The first episode aired tonight, right after SportsCenter, and featured Andrei Markov. I openly admit that Markov is my favourite player on this team and I was happy to see him on the show because, like many Habs fans, I haven’t seen much of him in the last few months. Unfortunately, Markov was the only part of the show worth watching.
The show is hosted by TV and radio personality Anne-Marie Withenshaw, who will tag along for a day in the life of each Canadiens player. She spent the morning with Andrei Markov after watching him skate in a gameday practice. She then waited for him to change his clothes and come out of practice. We, the audience, know this thanks to a brief “Anne-Marie Withenshaw waits around and plays on her BlackBerry” montage. When Markov finally emerges, Withenshaw greets him in the most awkward way possible, as if neither of them knew what they were supposed to do or say next. Finally, Markov takes Withenshaw through the team’s parking lot at the Bell Centre and drives her to one of his favourite restaurants.
I’m not sure it’s the kind of information any players on the team would want broadcast on national television, but if you watched Your Canadiens, you now know what cars two of the Canadiens drive and where they eat on game days.
During their meal, Withenshaw made small talk with Markov. I know Andrei Markov is notoriously shy, but there’s no way I can place the blame for this painful interview squarely on his shoulders. Withenshaw cut her teeth as a VJ and has been working steadily on television for years. It is therefore incomprehensible that she could appear nervous, unprepared, and starstruck on television. Unfortunately, that was the case. The only flashes of spontaneity came from Markov, who after a good meal seemed to be at ease. The episode’s best moment was, by far, Withenshaw’s question whether Markov, now a Canadian citizen, would ever play for Canada at the international level. Markov immediately responded “Never.”
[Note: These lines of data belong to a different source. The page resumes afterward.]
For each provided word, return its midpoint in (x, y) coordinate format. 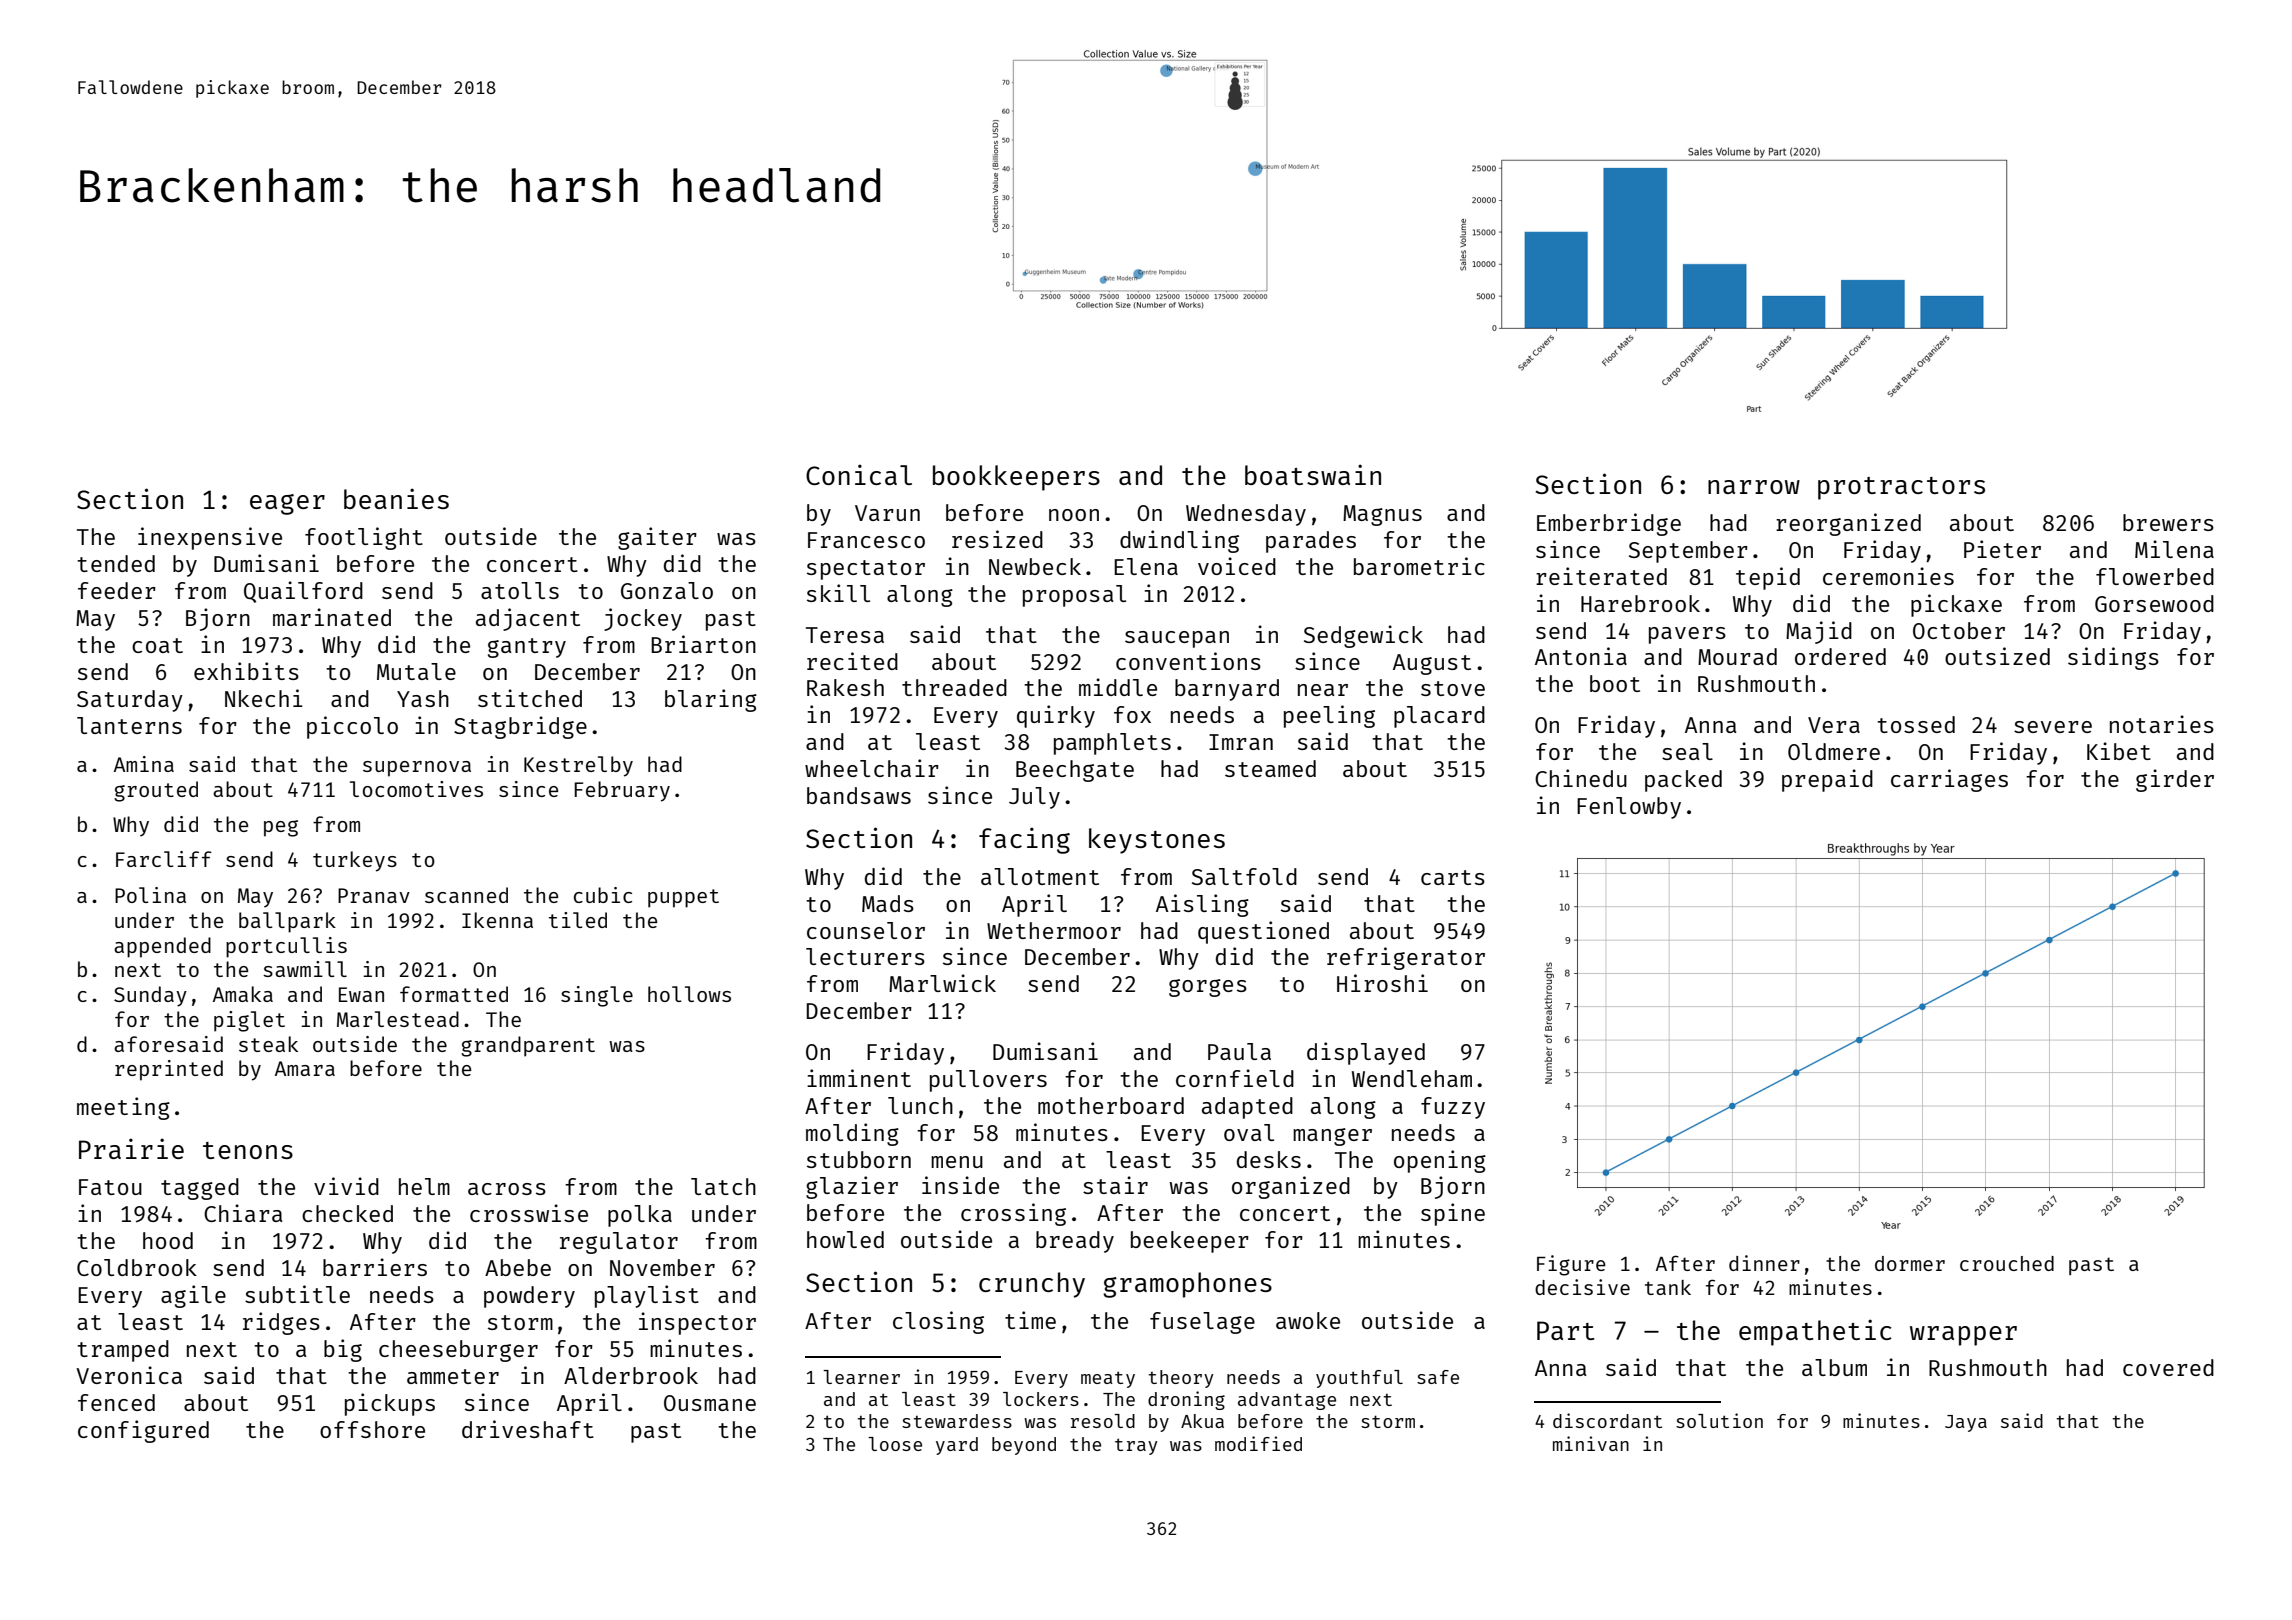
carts (1453, 877)
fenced (116, 1402)
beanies (396, 498)
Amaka (243, 994)
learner (861, 1377)
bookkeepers (1016, 478)
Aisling (1202, 905)
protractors (1901, 488)
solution (1719, 1420)
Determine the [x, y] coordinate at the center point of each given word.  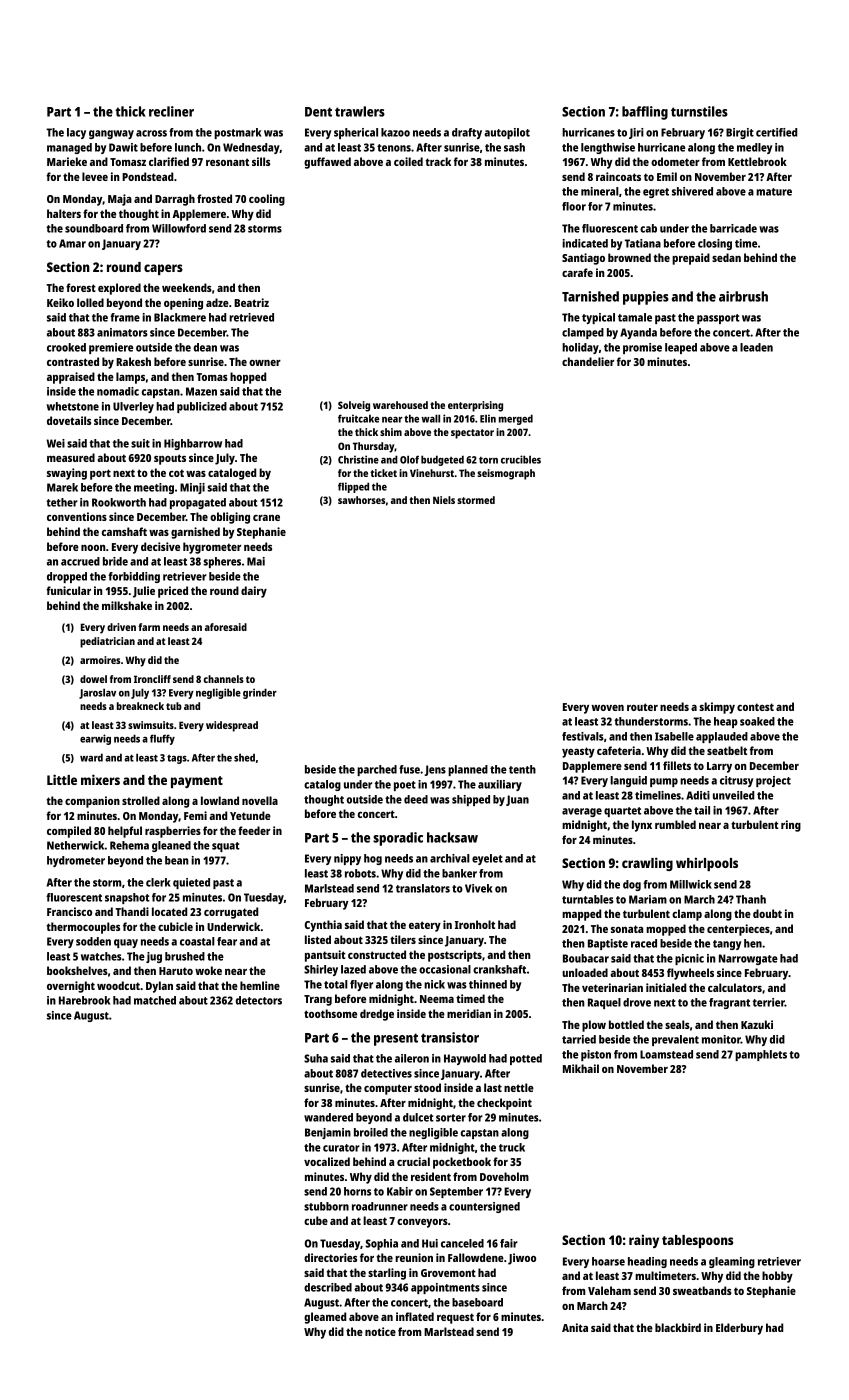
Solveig [354, 406]
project [773, 781]
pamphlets [761, 1055]
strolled [141, 800]
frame [125, 317]
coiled [408, 161]
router [642, 707]
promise [642, 348]
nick [434, 984]
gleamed [325, 1318]
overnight [71, 987]
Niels [444, 500]
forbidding [134, 577]
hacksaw [452, 837]
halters [64, 213]
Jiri [636, 133]
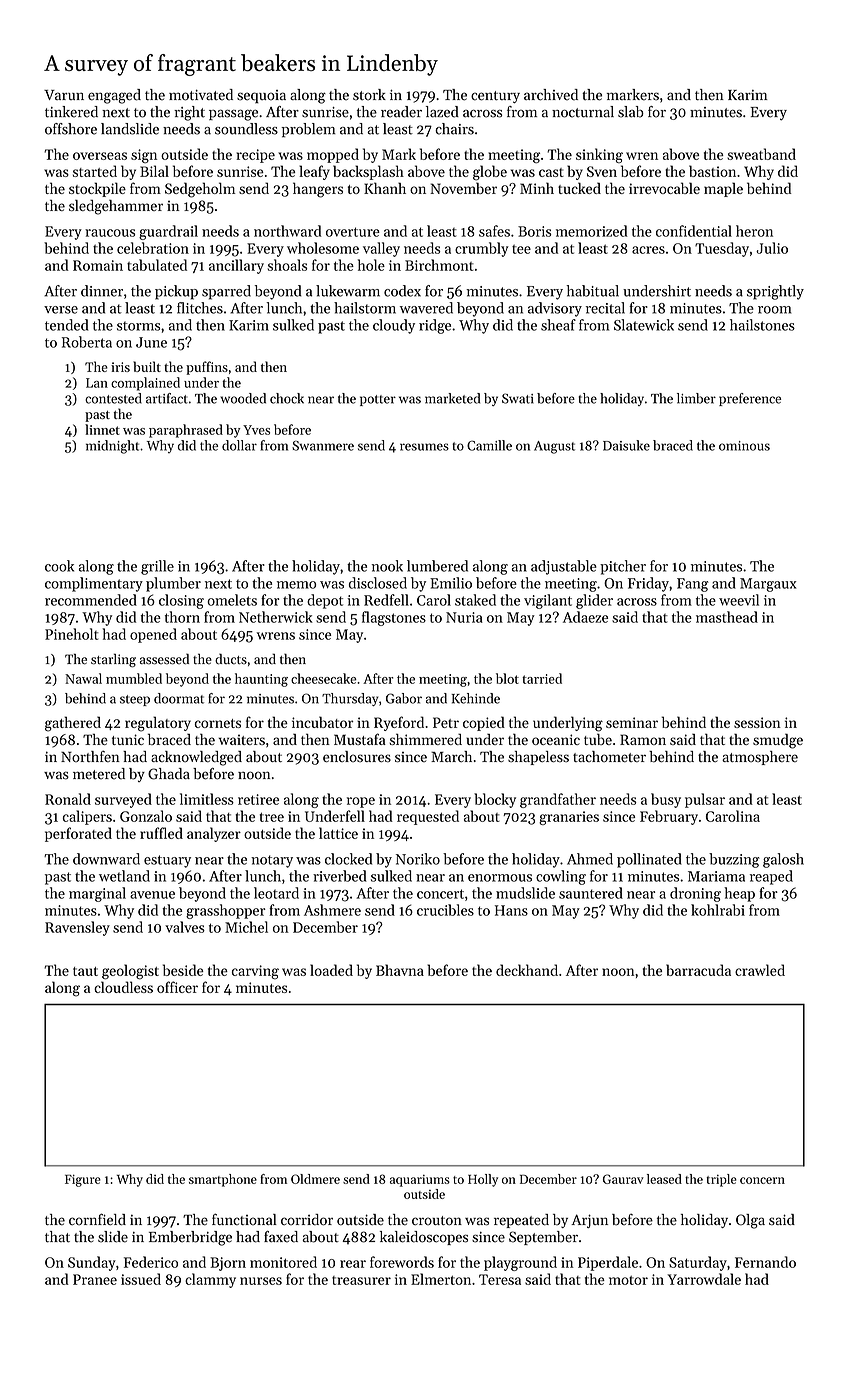 The height and width of the screenshot is (1400, 849). I want to click on seminar, so click(632, 722).
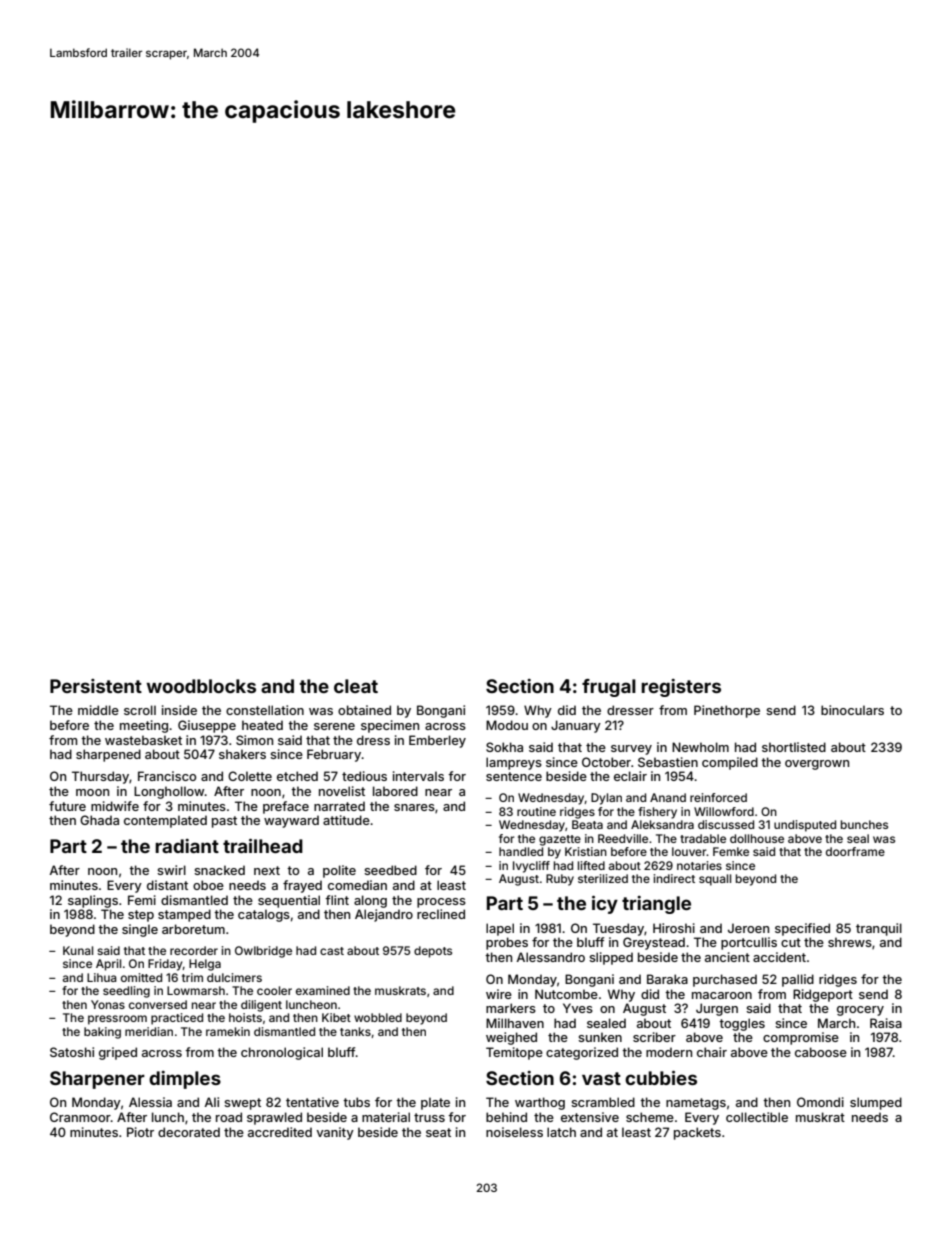 The height and width of the screenshot is (1233, 952). Describe the element at coordinates (108, 755) in the screenshot. I see `sharpened` at that location.
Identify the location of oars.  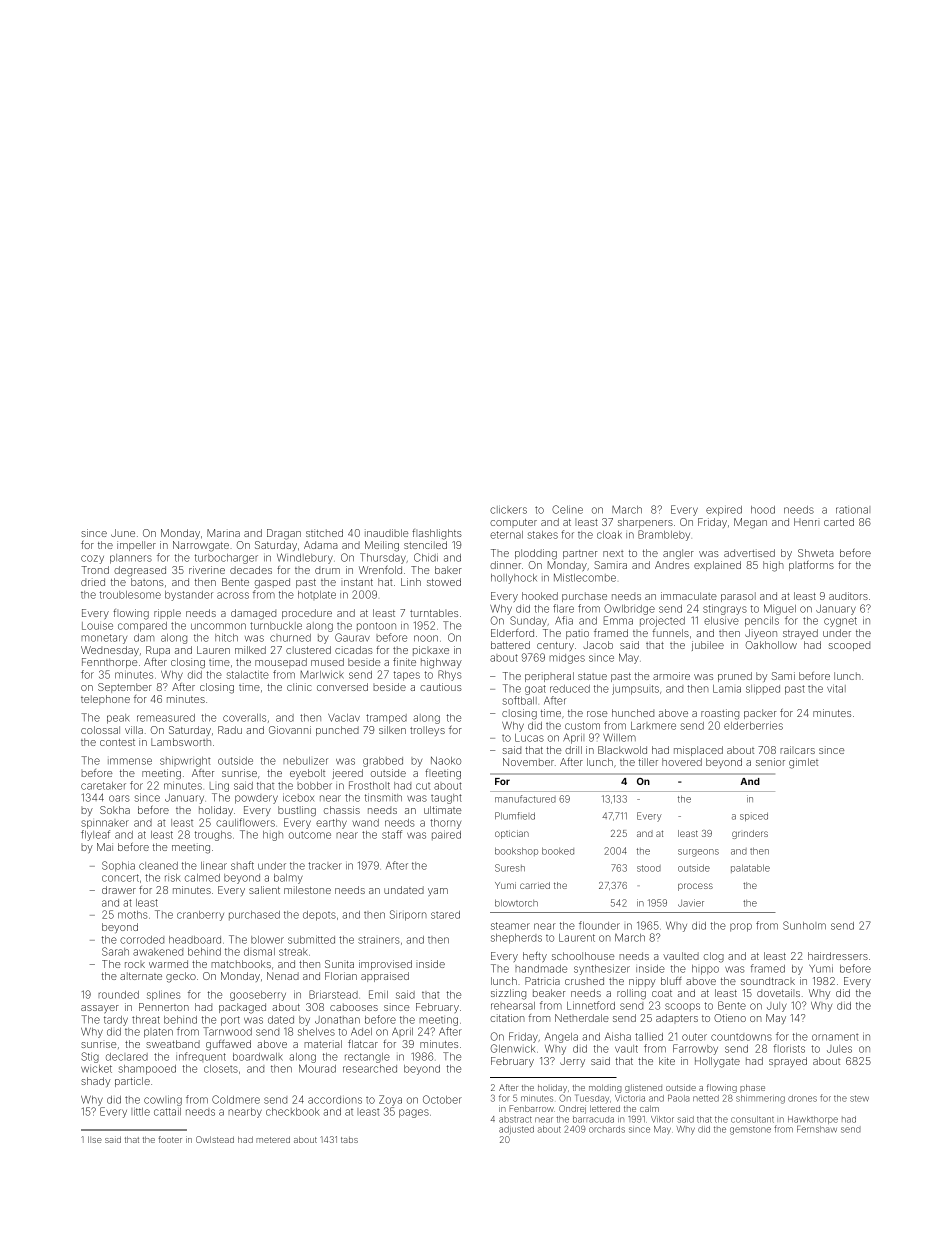
(119, 798).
After they finished eating, Withenshaw asked Markov if he wanted to go shopping. I guess it was supposed to be the episode’s first bit of spontaneity (of which there should have been more) but I was a little thrown off. It turns out they were headed to a costume shop in Old Montreal to help Markov find a Halloween costume. A bit of traffic meant a bit more dead airtime, which would have been better off filled with another poorly scripted voice-over sequence that would probably be informative to people who have never watched TSN or followed the Canadiens in the last year. Markov’s mission was to find a costume that would make his teammates laugh. It probably wasn’t the best idea to go shopping for one with someone who doesn’t know him – or them – very well.
Markov would end up finding a costume he liked, and planned to dress up as a Scotsman for Halloween. I’d say all’s well that ends well, but the episode didn’t end there. Ms. Withenshaw briefly thanks Markov, in both English and French, for spending the day with her. She is perfectly fluent in both of Canada’s official languages. Markov is not. Neither he nor the viewers at home needed to be reminded that he doesn’t speak French. (RDS does that enough already.) To add insult to injury, our half-hour with Andrei Markov ends with an extended replay of his injury from November, a subliminal reminder that we won’t see him again for months.
The concept of Your Canadiens is a good one. The execution, unfortunately, looks like it will be the show’s downfall.